**** Selected extract ****
All stakeholders have interests. I would not be able to say if one interest is more important or tangible than another. Of course, the patient has an interest to access medicines he or she believes will save his or her life. Government agents, developers and the medical community have their own interests as well. You have to be aware of that and be capable of being transparent when declaring vested interest as well as acting in a systematic and organized manner when deciding on particular interests.

Colombia is known for having a number of medical device companies in the country, from multinationals to local players. What are the main characteristics of Colombia that make it such an attractive market for this niche?

Colombians are very creative people. When you have a lack of resources and are working in a closed environment (before the 1990s, Colombia was a closed economy), you have to be creative and really try to provide what you think is the best. Colombia also has very skilled people who are interested in many therapeutic areas such as ophthalmology or neurology, where Colombians have been pioneers in developing treatments. In more recent years, because globalization has made the industry more palpable and tangible, you have to rely more on outsider’s development.

Colombia is renowned for its quality in doctors, treatments and procedures. How would you rate Colombia in comparison to the Latin American region?

That is complicated because any comparison within a region is sometimes not so healthy. Regarding HTA, Colombia is one of the ones ahead after Brazil. The government has been investing in strengthening capacity and skills in recent years, and thus many Colombians study at high-quality American and British universities and bring their knowledge and talents back to their home country. In the case of HTA, there is a rapidly growing social interest at the moment, and I perceive this as a window of opportunity. We are in an era of technocrats, and therefore there is a greater interest in financial investment for these kinds of technologies.

What is the main challenge that you have experienced in establishing IETS in Colombia?

Stability and continuity of work and resources tends to be the main challenge. Additionally, creating awareness among policy-makers and decision-makers because some of them know what HTA means and its capabilities for improving allocation efficiency, but some people do not. Of course we must work on strengthening capacity. Colombia has a very limited number of highly-skilled individuals who are proper health economists, although we have a bigger number of clinical epidemiologists that act as the basis for HTA.
****
- Work item
Continue the interview on health technology assessment in Colombia from its last answer.
**** Dataset extract ****
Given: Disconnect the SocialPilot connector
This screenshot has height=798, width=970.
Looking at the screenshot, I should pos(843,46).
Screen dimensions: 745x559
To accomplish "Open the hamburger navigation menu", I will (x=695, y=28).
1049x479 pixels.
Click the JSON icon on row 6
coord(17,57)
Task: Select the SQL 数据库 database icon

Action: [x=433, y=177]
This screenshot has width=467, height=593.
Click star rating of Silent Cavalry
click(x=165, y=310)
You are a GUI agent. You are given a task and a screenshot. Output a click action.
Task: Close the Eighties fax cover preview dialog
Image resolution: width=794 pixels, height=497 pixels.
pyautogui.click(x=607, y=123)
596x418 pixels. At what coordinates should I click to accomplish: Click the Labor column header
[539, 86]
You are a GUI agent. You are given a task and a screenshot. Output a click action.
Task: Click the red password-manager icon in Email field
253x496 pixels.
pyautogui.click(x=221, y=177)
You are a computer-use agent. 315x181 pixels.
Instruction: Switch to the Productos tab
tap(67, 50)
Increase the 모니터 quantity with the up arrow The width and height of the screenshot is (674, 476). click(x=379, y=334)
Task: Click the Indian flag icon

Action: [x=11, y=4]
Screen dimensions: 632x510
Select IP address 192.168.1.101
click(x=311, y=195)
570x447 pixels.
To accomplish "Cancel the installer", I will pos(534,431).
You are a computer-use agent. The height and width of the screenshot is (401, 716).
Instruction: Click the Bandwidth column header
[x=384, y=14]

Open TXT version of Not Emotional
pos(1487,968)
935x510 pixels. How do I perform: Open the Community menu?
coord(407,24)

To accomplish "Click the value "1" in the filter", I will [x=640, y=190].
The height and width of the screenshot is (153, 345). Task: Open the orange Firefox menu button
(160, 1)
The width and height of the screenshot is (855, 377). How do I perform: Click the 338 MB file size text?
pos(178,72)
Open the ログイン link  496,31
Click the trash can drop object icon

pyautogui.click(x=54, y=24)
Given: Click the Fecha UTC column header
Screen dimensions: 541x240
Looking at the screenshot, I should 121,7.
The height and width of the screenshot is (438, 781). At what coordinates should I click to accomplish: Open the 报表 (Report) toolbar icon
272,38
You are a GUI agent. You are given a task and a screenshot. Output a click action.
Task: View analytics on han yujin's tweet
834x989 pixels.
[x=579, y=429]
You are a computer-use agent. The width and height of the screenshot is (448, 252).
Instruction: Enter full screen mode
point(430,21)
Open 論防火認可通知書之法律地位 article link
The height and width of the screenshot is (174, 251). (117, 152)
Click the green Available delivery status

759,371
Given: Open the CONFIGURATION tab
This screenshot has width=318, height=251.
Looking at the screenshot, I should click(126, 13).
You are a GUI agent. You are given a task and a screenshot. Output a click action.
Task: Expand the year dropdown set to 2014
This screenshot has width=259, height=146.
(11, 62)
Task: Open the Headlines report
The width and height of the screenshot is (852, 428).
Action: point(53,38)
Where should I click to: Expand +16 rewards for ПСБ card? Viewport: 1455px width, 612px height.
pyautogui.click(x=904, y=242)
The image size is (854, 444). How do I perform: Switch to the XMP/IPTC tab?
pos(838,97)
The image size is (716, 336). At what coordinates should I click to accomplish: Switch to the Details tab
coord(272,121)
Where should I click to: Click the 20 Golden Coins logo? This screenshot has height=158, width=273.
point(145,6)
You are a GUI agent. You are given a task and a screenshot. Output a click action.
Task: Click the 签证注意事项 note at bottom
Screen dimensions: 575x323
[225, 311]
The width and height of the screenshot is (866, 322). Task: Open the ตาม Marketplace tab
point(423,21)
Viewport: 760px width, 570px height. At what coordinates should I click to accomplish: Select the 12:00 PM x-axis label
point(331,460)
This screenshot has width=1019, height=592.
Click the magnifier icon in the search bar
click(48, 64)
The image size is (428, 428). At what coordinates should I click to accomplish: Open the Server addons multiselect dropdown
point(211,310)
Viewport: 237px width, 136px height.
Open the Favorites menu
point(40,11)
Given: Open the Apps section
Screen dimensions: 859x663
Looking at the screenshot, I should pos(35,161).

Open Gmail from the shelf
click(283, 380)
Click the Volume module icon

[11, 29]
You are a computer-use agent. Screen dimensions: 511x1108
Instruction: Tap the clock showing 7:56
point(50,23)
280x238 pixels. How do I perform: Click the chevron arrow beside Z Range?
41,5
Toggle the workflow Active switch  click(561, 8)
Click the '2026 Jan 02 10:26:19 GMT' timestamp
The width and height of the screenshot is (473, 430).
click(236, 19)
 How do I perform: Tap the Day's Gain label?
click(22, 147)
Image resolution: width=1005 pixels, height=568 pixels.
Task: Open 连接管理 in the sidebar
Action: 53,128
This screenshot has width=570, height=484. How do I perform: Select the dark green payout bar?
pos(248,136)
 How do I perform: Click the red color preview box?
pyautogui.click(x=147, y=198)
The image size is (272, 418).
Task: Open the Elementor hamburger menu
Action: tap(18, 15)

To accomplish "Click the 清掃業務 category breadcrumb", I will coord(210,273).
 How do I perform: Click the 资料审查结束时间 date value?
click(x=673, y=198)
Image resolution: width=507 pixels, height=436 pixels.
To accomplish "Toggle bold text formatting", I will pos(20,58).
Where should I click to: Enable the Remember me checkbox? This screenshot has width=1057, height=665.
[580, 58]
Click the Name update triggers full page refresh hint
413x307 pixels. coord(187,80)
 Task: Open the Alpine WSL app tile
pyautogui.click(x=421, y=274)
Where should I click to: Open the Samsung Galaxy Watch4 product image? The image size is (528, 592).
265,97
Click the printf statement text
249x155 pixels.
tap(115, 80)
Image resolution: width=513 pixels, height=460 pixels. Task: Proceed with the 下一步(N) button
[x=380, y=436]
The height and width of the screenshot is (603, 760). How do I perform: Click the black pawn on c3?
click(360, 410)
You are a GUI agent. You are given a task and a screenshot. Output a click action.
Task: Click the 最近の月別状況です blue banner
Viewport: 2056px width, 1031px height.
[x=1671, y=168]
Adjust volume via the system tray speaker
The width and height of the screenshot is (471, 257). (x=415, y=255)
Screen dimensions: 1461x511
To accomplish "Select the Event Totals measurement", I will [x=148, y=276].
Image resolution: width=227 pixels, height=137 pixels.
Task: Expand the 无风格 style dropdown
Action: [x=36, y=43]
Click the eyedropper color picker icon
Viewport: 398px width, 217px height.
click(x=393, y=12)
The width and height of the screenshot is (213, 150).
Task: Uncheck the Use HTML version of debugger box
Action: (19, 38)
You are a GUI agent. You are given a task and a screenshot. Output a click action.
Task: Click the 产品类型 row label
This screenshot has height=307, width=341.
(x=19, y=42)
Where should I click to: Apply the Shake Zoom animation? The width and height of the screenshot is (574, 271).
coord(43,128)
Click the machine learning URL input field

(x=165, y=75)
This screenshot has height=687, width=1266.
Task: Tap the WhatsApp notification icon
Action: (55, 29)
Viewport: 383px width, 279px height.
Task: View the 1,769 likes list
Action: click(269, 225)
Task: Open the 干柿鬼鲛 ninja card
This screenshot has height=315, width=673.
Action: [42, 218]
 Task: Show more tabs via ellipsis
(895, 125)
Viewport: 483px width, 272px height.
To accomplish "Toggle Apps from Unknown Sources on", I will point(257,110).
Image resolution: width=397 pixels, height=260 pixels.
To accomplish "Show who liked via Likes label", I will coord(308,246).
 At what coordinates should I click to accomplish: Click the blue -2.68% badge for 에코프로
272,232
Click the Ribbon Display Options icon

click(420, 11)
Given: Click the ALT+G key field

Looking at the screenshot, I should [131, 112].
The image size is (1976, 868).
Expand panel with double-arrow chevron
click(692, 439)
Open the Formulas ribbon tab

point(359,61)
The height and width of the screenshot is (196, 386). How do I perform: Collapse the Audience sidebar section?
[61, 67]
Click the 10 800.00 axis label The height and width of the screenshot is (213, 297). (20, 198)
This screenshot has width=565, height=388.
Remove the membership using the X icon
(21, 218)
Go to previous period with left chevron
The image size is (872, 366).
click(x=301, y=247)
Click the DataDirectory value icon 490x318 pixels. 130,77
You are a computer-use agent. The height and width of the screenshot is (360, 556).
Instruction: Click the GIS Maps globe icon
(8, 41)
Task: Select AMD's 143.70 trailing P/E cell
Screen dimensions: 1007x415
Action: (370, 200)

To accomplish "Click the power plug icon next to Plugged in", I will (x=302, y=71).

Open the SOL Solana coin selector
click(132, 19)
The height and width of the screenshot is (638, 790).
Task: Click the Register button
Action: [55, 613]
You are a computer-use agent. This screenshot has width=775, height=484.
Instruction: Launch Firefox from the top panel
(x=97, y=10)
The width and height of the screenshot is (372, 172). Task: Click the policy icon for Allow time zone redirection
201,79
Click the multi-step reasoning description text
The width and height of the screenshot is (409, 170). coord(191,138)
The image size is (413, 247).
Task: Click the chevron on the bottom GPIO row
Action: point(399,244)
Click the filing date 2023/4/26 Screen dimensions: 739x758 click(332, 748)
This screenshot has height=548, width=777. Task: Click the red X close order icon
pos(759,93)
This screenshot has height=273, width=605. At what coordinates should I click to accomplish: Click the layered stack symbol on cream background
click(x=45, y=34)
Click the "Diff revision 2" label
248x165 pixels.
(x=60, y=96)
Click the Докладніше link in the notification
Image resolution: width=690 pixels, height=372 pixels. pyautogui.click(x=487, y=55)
****
- Task result
If we were to return to Colombia in another three to four years, what is your vision for IETS by that point?

In 2016, IETS must be capable of being the main reference point of HTA within the country, with a significant impact on resource allocation decision-making at the macro level and also a pillar for homogenizing clinical practice in Colombia. Of course, IETS should also be recognized in the Latin American region as one of the reference points regarding HTA by that point in time.

What attracted you to IETS?

I really love this project. I had the chance to be engaged very early. As part of my PhD studies, I did a placement at NICE, where I supported the team on conducting a benchmark of HTA institutions around the globe for the Inter-American Development Bank. I decided that if I really enjoyed this project and had the capacity to bring it to success, I should do it. It is a great challenge, but it is also very rewarding to be seen by the academic community and different countries for succeeding in areas where Colombia is not traditionally strong for. It is a mix of social responsibility and will.

What do you think will be the number one change or improvement in the industry?

I think that IETS is going to be able to induce evidence as a means of producing trust. As the Minister sometimes says, Colombia is facing a crisis of trust as well as finance. If you follow good practices, use the best available evidence and truly engage stakeholders, then you are going to succeed.

What would be your final message to our executive readers regarding the state of the industry?

HTA is an important tool for decision-making. It is a fact that resources are limited, but it is imperative to take decisions looking at the best available evidence.